4.0 out of 5 stars Symbolism, Feb 5 2011
By Luc REYNAERT - Published on Amazon.com
This review is from: Envy, and Other Works (Paperback)
In this emotional novel Yuri Olesha opposes the vanishing `old' world in the USSR against the `new' world of socialism with its `new set of states of the soul'. In other words, the regime wants to create A. Gramsci's `new man'.

The new man
This new man should be a cool, cold, efficient goal-getter (literally and figuratively): `The new man is schooling himself to scorn the old feelings glorified by the poets, by the muse of history herself. The buttercup of pity, the lizard of vanity, the serpent of jealousy - this flora and fauna should be purged from the heart of man.'
Also, `we are not a family, we are mankind.' `Does it mean that the human feeling of fatherly love must be annihilated?'

The `old' men
The members of the `old' age with its `pity, tenderness, pride, jealousy, love, of which the human soul was made up', ask mutedly: `Normal people, where are you?' And what have the goal-getters to offer `to replace our capacity to love, to hate, to hope, to cry, to pity, to forgive? We need the pink wild rose of sorrow or the black currant bush of petty vanity.'

Revolt or indifference
The `old' comrades can revolt: `See this pillow? It is our coat of arms. Our symbol. Bullets get buried in a pillow. With a pillow we shall smother you.'
Or they can become indifferent: `We used to talk so much about feelings. But we forgot the main one: indifference.'

Yuri Olesha's protagonists symbolize the old and new generation of soviet citizen, who are fighting for the control of the new era (symbol: the virgin maiden).
He criticizes severely the lack of humanity in the socialist (communist) ideology.
After its early popular success, it was however stigmatized as pure symbolism by the party's literary ideologues.
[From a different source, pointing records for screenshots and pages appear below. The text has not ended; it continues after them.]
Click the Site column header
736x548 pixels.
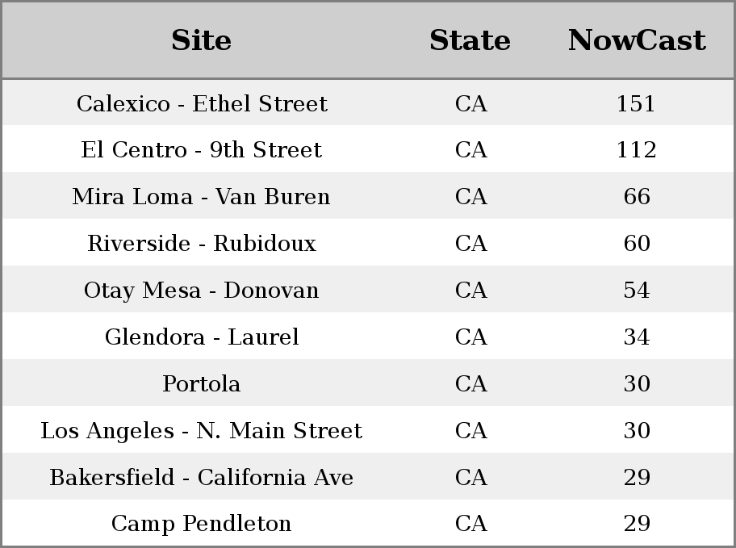click(x=202, y=40)
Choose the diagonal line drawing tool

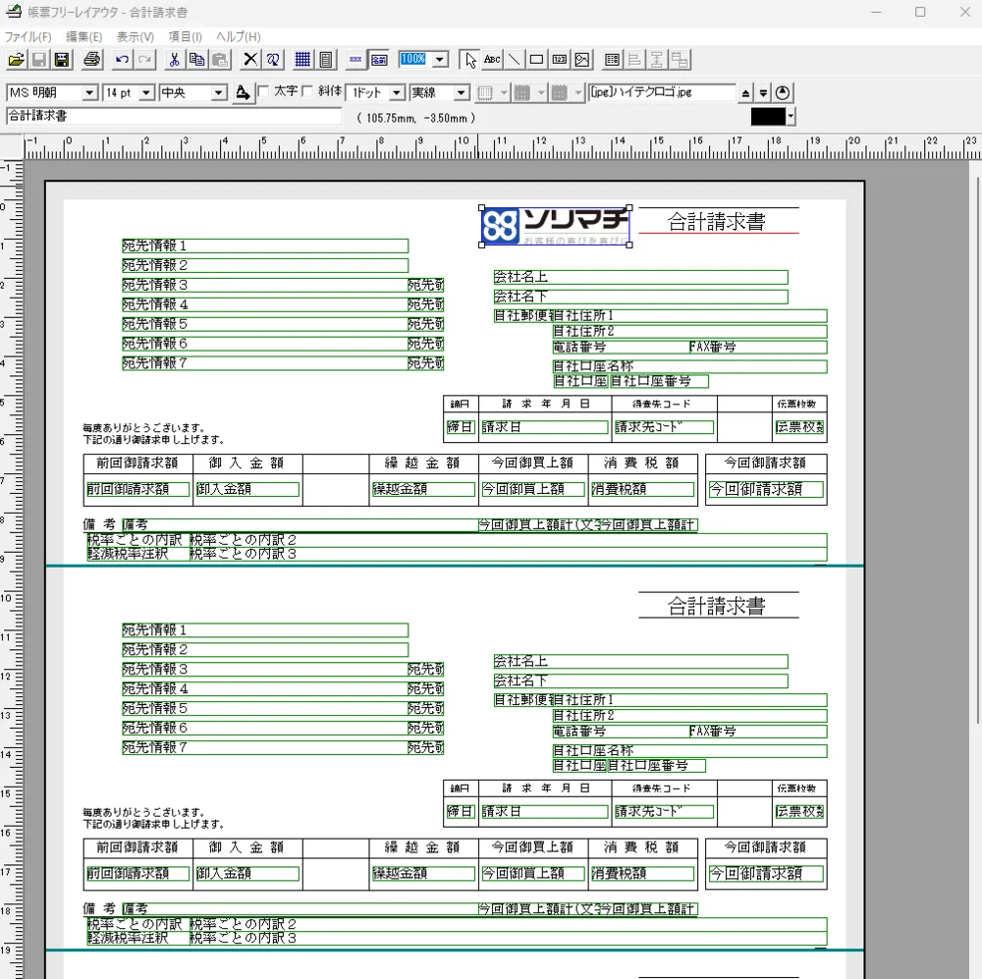pyautogui.click(x=514, y=60)
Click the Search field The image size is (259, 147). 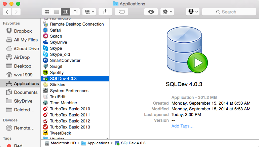[229, 12]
In his `Speech to the First Congress of Soviet Writers' (published in this book), the author expressed his mea culpa about his former work: `a writer must be an educator, a teacher. I have set myself the task of writing for the young. Communism is not only an economic system but a moral system as well. I will try to prove that the new socialist way of looking at the world is also the most humane.'

`Envy' as a plea for a more human society is still a very worth-while read.